What is needed
Every line that includes the word "computer" needs to be copied from the listing.

Data for processing

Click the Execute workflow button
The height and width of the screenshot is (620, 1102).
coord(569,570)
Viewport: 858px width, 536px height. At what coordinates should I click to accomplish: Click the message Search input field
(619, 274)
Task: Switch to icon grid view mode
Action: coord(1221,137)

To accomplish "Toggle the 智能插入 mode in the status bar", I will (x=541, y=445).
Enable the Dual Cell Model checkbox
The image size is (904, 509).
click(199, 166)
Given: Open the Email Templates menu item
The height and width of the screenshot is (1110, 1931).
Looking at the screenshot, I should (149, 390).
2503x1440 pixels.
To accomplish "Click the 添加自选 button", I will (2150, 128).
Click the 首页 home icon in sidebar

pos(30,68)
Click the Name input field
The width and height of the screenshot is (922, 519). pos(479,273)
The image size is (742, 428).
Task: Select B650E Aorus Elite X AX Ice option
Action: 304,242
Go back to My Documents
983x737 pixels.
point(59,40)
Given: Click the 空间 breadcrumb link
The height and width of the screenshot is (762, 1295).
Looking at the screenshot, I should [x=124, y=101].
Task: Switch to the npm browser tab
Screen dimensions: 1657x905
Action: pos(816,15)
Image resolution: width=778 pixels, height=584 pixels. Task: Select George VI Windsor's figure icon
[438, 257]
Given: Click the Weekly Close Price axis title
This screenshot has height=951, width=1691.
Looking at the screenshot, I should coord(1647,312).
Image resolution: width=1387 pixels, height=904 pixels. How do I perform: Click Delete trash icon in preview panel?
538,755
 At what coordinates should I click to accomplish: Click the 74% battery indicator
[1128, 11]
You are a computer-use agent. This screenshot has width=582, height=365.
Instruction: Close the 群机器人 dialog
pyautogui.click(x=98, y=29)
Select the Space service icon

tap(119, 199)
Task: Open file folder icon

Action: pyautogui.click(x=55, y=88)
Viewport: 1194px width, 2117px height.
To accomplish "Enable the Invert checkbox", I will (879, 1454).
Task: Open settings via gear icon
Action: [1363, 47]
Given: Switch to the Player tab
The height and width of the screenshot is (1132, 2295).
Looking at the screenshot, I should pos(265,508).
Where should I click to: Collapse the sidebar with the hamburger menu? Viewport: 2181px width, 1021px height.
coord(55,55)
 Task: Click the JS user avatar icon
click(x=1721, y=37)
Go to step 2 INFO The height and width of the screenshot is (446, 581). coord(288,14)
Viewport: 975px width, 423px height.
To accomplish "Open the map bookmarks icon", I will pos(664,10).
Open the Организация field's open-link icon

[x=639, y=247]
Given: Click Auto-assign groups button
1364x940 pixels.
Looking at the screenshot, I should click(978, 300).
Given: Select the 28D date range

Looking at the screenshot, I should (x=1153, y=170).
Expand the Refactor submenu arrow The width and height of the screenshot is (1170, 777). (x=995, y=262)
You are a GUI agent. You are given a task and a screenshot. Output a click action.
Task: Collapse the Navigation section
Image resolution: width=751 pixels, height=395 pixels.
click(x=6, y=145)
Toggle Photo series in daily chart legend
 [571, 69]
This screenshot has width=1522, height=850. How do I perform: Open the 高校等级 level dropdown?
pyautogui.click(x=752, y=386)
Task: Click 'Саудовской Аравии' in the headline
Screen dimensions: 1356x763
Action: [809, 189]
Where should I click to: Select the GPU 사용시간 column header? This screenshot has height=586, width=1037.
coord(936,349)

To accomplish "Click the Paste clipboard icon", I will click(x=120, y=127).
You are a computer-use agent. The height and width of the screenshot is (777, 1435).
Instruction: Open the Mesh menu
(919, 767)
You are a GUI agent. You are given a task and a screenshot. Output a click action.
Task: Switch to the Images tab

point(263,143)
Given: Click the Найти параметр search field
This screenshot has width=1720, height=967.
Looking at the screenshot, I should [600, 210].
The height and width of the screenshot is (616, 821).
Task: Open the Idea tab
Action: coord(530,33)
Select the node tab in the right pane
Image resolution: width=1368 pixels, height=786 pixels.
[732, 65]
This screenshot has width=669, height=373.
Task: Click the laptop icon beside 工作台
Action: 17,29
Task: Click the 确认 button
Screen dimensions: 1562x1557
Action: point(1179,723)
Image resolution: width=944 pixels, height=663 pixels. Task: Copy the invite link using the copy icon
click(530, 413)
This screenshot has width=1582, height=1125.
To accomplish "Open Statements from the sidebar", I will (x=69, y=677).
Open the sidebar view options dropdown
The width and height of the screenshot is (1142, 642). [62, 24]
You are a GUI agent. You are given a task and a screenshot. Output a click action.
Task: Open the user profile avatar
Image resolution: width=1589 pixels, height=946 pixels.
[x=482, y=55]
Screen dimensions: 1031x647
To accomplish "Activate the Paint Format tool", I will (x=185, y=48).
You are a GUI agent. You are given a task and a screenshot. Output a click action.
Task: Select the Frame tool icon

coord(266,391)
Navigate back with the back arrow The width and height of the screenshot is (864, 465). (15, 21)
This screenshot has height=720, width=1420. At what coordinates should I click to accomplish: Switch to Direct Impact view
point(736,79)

Task result
You are a computer-use agent. This screenshot has width=582, height=365.
You are a computer-use agent. The height and width of the screenshot is (777, 1435).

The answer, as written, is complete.